(Exercise material):
- - - - - - -
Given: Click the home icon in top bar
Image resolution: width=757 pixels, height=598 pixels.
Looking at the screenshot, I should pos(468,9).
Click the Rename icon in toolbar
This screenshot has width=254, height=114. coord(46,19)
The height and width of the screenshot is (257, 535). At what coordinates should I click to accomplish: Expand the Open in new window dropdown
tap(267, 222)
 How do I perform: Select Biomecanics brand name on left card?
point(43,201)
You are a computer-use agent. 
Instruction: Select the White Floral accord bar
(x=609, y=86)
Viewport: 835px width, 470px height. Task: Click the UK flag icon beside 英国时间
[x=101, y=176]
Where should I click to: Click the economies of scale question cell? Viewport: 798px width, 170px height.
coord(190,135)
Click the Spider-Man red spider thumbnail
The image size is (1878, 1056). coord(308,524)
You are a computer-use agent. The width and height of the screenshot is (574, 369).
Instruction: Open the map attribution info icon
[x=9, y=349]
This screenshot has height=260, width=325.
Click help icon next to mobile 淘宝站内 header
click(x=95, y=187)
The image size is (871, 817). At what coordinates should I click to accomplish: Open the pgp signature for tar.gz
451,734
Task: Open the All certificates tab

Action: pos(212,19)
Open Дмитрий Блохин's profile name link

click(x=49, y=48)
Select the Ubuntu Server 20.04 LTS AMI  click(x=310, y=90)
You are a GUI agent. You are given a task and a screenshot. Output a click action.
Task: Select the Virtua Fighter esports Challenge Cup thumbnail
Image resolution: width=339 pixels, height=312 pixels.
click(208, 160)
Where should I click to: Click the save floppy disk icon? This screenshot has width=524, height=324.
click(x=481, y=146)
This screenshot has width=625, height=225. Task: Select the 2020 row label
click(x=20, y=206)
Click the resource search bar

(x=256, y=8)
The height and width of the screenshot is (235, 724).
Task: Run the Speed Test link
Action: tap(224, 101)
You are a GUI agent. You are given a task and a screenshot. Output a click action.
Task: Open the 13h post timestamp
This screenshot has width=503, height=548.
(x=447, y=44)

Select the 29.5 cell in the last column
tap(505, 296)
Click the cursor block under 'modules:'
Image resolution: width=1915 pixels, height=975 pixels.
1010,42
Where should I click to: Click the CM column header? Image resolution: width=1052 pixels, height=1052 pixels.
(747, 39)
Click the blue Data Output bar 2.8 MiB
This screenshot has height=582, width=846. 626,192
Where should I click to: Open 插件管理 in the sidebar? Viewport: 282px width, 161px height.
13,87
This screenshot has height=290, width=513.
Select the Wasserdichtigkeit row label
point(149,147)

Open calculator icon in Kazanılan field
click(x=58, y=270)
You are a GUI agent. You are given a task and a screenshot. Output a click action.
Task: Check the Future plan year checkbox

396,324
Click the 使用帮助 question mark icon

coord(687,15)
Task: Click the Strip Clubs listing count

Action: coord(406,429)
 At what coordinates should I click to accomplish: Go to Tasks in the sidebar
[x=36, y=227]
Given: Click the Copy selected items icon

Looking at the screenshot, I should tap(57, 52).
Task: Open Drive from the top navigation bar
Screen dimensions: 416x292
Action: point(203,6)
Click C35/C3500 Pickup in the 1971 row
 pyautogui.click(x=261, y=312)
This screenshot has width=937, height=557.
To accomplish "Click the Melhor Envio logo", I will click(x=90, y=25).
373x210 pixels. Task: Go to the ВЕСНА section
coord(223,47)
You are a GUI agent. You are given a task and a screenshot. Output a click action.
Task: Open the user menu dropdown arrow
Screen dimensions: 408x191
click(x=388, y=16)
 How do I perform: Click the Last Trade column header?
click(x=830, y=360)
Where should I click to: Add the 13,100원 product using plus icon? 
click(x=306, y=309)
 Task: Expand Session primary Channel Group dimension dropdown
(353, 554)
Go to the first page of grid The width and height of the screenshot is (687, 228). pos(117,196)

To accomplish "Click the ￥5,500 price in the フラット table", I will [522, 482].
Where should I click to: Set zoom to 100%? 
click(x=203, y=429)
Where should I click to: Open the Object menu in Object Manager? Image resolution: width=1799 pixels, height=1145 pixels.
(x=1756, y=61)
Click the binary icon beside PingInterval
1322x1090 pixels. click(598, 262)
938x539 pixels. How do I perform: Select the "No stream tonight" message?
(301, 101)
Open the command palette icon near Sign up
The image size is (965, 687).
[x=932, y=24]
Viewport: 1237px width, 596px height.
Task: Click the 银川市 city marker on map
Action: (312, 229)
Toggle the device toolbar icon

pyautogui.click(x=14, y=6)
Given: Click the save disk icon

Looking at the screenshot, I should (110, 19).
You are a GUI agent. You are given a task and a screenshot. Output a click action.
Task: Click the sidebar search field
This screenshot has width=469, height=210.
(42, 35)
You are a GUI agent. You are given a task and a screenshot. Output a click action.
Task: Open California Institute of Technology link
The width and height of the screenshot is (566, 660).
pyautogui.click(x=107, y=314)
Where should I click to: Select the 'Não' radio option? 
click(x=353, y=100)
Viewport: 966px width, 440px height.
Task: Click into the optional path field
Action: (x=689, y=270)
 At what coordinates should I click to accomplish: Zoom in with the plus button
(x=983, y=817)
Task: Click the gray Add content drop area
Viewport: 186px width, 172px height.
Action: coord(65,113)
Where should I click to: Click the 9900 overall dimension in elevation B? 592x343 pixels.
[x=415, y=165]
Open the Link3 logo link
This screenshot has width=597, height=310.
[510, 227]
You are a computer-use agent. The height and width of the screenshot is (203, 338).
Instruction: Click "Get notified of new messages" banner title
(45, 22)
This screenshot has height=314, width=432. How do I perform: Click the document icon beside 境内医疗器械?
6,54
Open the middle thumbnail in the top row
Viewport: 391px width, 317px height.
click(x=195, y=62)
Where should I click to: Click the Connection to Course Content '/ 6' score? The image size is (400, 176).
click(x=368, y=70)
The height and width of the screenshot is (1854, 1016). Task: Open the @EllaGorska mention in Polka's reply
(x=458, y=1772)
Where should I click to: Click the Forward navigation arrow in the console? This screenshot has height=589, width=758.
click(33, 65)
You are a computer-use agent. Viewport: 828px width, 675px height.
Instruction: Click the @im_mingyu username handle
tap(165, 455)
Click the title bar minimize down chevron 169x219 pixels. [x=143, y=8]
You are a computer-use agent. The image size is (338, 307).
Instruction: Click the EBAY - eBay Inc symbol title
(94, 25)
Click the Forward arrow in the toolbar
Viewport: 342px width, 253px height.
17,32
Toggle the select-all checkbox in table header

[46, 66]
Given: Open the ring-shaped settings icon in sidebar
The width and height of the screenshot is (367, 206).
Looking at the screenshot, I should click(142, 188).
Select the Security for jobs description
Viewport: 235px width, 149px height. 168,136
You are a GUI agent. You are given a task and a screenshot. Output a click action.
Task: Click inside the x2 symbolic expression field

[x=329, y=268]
- - - - - - -
(What you should do): Copy every record above exactly as it is.

(Answer):
Given: Click the home icon in top bar
Image resolution: width=757 pixels, height=598 pixels.
Looking at the screenshot, I should pos(468,9).
Click the Rename icon in toolbar
This screenshot has width=254, height=114. coord(46,19)
The height and width of the screenshot is (257, 535). At what coordinates should I click to accomplish: Expand the Open in new window dropdown
tap(267, 222)
 How do I perform: Select Biomecanics brand name on left card?
point(43,201)
You are a computer-use agent. 
Instruction: Select the White Floral accord bar
(x=609, y=86)
Viewport: 835px width, 470px height. Task: Click the UK flag icon beside 英国时间
[x=101, y=176]
Where should I click to: Click the economies of scale question cell? Viewport: 798px width, 170px height.
coord(190,135)
Click the Spider-Man red spider thumbnail
The image size is (1878, 1056). coord(308,524)
You are a computer-use agent. The width and height of the screenshot is (574, 369).
Instruction: Open the map attribution info icon
[x=9, y=349]
This screenshot has height=260, width=325.
Click help icon next to mobile 淘宝站内 header
click(x=95, y=187)
The image size is (871, 817). At what coordinates should I click to accomplish: Open the pgp signature for tar.gz
451,734
Task: Open the All certificates tab

Action: pos(212,19)
Open Дмитрий Блохин's profile name link

click(x=49, y=48)
Select the Ubuntu Server 20.04 LTS AMI  click(x=310, y=90)
You are a GUI agent. You are given a task and a screenshot. Output a click action.
Task: Select the Virtua Fighter esports Challenge Cup thumbnail
Image resolution: width=339 pixels, height=312 pixels.
click(208, 160)
Where should I click to: Click the save floppy disk icon? This screenshot has width=524, height=324.
click(x=481, y=146)
This screenshot has width=625, height=225. Task: Select the 2020 row label
click(x=20, y=206)
Click the resource search bar

(x=256, y=8)
The height and width of the screenshot is (235, 724).
Task: Run the Speed Test link
Action: tap(224, 101)
You are a GUI agent. You are given a task and a screenshot. Output a click action.
Task: Open the 13h post timestamp
This screenshot has width=503, height=548.
(x=447, y=44)

Select the 29.5 cell in the last column
tap(505, 296)
Click the cursor block under 'modules:'
Image resolution: width=1915 pixels, height=975 pixels.
1010,42
Where should I click to: Click the CM column header? Image resolution: width=1052 pixels, height=1052 pixels.
(747, 39)
Click the blue Data Output bar 2.8 MiB
This screenshot has height=582, width=846. 626,192
Where should I click to: Open 插件管理 in the sidebar? Viewport: 282px width, 161px height.
13,87
This screenshot has height=290, width=513.
Select the Wasserdichtigkeit row label
point(149,147)

Open calculator icon in Kazanılan field
click(x=58, y=270)
You are a GUI agent. You are given a task and a screenshot. Output a click action.
Task: Check the Future plan year checkbox

396,324
Click the 使用帮助 question mark icon

coord(687,15)
Task: Click the Strip Clubs listing count

Action: coord(406,429)
 At what coordinates should I click to accomplish: Go to Tasks in the sidebar
[x=36, y=227]
Given: Click the Copy selected items icon

Looking at the screenshot, I should tap(57, 52).
Task: Open Drive from the top navigation bar
Screen dimensions: 416x292
Action: point(203,6)
Click C35/C3500 Pickup in the 1971 row
 pyautogui.click(x=261, y=312)
This screenshot has width=937, height=557.
To accomplish "Click the Melhor Envio logo", I will click(x=90, y=25).
373x210 pixels. Task: Go to the ВЕСНА section
coord(223,47)
You are a GUI agent. You are given a task and a screenshot. Output a click action.
Task: Open the user menu dropdown arrow
Screen dimensions: 408x191
click(x=388, y=16)
 How do I perform: Click the Last Trade column header?
click(x=830, y=360)
Where should I click to: Add the 13,100원 product using plus icon? 
click(x=306, y=309)
 Task: Expand Session primary Channel Group dimension dropdown
(353, 554)
Go to the first page of grid The width and height of the screenshot is (687, 228). pos(117,196)

To accomplish "Click the ￥5,500 price in the フラット table", I will [522, 482].
Where should I click to: Set zoom to 100%? 
click(x=203, y=429)
Where should I click to: Open the Object menu in Object Manager? Image resolution: width=1799 pixels, height=1145 pixels.
(x=1756, y=61)
Click the binary icon beside PingInterval
1322x1090 pixels. click(598, 262)
938x539 pixels. How do I perform: Select the "No stream tonight" message?
(301, 101)
Open the command palette icon near Sign up
The image size is (965, 687).
[x=932, y=24]
Viewport: 1237px width, 596px height.
Task: Click the 银川市 city marker on map
Action: (312, 229)
Toggle the device toolbar icon

pyautogui.click(x=14, y=6)
Given: Click the save disk icon

Looking at the screenshot, I should (110, 19).
You are a GUI agent. You are given a task and a screenshot. Output a click action.
Task: Click the sidebar search field
This screenshot has width=469, height=210.
(42, 35)
You are a GUI agent. You are given a task and a screenshot. Output a click action.
Task: Open California Institute of Technology link
The width and height of the screenshot is (566, 660).
pyautogui.click(x=107, y=314)
Where should I click to: Select the 'Não' radio option? 
click(x=353, y=100)
Viewport: 966px width, 440px height.
Task: Click into the optional path field
Action: (x=689, y=270)
 At what coordinates should I click to accomplish: Zoom in with the plus button
(x=983, y=817)
Task: Click the gray Add content drop area
Viewport: 186px width, 172px height.
Action: coord(65,113)
Where should I click to: Click the 9900 overall dimension in elevation B? 592x343 pixels.
[x=415, y=165]
Open the Link3 logo link
This screenshot has width=597, height=310.
[510, 227]
You are a computer-use agent. The height and width of the screenshot is (203, 338).
Instruction: Click "Get notified of new messages" banner title
(45, 22)
This screenshot has height=314, width=432. How do I perform: Click the document icon beside 境内医疗器械?
6,54
Open the middle thumbnail in the top row
Viewport: 391px width, 317px height.
click(x=195, y=62)
Where should I click to: Click the Connection to Course Content '/ 6' score? The image size is (400, 176).
click(x=368, y=70)
The height and width of the screenshot is (1854, 1016). Task: Open the @EllaGorska mention in Polka's reply
(x=458, y=1772)
Where should I click to: Click the Forward navigation arrow in the console? This screenshot has height=589, width=758.
click(33, 65)
You are a computer-use agent. Viewport: 828px width, 675px height.
Instruction: Click the @im_mingyu username handle
tap(165, 455)
Click the title bar minimize down chevron 169x219 pixels. [x=143, y=8]
You are a computer-use agent. The image size is (338, 307).
Instruction: Click the EBAY - eBay Inc symbol title
(94, 25)
Click the Forward arrow in the toolbar
Viewport: 342px width, 253px height.
17,32
Toggle the select-all checkbox in table header

[46, 66]
Given: Open the ring-shaped settings icon in sidebar
The width and height of the screenshot is (367, 206).
Looking at the screenshot, I should click(142, 188).
Select the Security for jobs description
Viewport: 235px width, 149px height. 168,136
You are a GUI agent. You are given a task and a screenshot. Output a click action.
Task: Click inside the x2 symbolic expression field

[x=329, y=268]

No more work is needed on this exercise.